### Aim of the task
For the data below, report the number of lines that contain the string "Share" and nothing else.

### Dataset content
++++++++

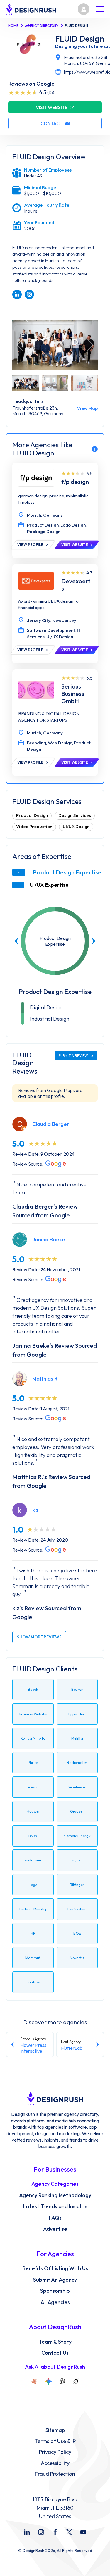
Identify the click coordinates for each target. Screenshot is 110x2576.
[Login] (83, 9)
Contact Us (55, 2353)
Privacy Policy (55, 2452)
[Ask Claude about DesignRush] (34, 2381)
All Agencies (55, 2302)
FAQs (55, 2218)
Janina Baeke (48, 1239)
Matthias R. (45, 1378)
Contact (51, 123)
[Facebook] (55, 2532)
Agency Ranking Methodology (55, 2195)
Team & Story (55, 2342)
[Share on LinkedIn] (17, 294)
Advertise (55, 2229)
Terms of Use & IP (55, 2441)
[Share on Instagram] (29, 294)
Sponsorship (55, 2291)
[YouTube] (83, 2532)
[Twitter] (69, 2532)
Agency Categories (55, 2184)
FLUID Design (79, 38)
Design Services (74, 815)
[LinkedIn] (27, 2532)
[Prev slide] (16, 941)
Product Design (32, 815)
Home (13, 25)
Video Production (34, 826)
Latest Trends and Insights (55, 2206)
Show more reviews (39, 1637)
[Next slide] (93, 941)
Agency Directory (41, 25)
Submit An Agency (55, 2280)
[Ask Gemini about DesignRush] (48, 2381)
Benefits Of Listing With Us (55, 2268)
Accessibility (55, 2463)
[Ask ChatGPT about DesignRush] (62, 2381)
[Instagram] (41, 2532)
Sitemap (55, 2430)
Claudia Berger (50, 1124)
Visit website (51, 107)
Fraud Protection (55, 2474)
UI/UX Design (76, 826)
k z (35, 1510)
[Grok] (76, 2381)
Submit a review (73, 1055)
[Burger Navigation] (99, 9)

++++++++

### Solution to the exercise
2